I attempted to create a lookup function that processes an array containing object ids and timestamps of object y. While it worked smoothly using localfield
and foreignfield
, I encountered difficulties replicating the same outcome with pipeline.
(I used names like y
for simplicity)
Successful version:
$lookup: {
from: 'y',
localField: 'ys.object_id',
foreignField: '_id',
as: 'docs',
},
The structure of objects in the ys
array is as follows:
{
object_id: ObjectID(),
timestamp: Date(),
}
I aim to rewrite this expression to incorporate a pipeline, as I want to filter out some objects based on their timestamp attribute during the lookup process.
My attempt so far:
$lookup: {
from: 'y',
let: { ys: '$ys' },
pipeline: [
{
$match: { $expr: { $eq: ['$_id', '$$ys.object_id'] } },
},
],
as: 'docs',
},
Database size: 20.4GB
Complete Query:
const query = [
{
$match: { 'ys.timestamp': { $lte: date, $gt: previousMonth } },
},
{
$limit: 100,
},
{
$lookup: {
from: 'y',
let: { ys: '$ys' },
pipeline: [
{
$match: { $expr: { $in: ['$_id', '$$ys.object_id'] } },
},
{
$sort: { timestamp: -1 },
},
{
$limit: 1,
},
],
as: 'doc',
},
},
];
Unfortunately, the above solution does not seem to work properly; it gets stuck and fails to return any results (times out eventually).
Is there a correct way to convert the successful approach into one utilizing a pipeline?

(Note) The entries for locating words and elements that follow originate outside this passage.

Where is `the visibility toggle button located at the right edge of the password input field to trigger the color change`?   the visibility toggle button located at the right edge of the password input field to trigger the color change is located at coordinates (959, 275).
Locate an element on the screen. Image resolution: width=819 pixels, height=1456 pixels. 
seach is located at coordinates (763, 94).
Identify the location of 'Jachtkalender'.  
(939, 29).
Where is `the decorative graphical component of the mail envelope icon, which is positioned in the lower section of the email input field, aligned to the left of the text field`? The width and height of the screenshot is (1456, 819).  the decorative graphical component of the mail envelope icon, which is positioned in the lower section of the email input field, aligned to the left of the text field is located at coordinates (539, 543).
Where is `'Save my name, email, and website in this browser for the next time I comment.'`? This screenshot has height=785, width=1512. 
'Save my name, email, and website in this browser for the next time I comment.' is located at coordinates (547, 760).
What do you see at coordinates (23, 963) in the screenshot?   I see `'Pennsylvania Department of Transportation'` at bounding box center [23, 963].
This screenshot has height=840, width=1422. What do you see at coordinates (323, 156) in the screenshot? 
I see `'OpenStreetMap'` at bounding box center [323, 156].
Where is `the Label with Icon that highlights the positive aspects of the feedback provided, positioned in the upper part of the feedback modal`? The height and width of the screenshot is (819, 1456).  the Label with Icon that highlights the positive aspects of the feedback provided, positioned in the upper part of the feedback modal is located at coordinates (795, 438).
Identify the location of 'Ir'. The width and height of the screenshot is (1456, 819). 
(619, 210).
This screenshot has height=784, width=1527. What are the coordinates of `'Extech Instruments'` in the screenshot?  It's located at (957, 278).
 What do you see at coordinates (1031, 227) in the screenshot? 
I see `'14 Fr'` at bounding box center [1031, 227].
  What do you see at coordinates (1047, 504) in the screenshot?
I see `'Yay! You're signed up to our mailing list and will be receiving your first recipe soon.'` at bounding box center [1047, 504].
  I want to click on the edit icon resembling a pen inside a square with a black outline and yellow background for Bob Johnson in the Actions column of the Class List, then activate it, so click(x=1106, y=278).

IMPORTANT: I modified the query to target a specific element by ID before executing the lookup. While this method did succeed, it took around 20 seconds to complete. I suspect this delay is causing the timeout in my usual query. Can someone explain the performance disparity between the two methods and suggest a workaround?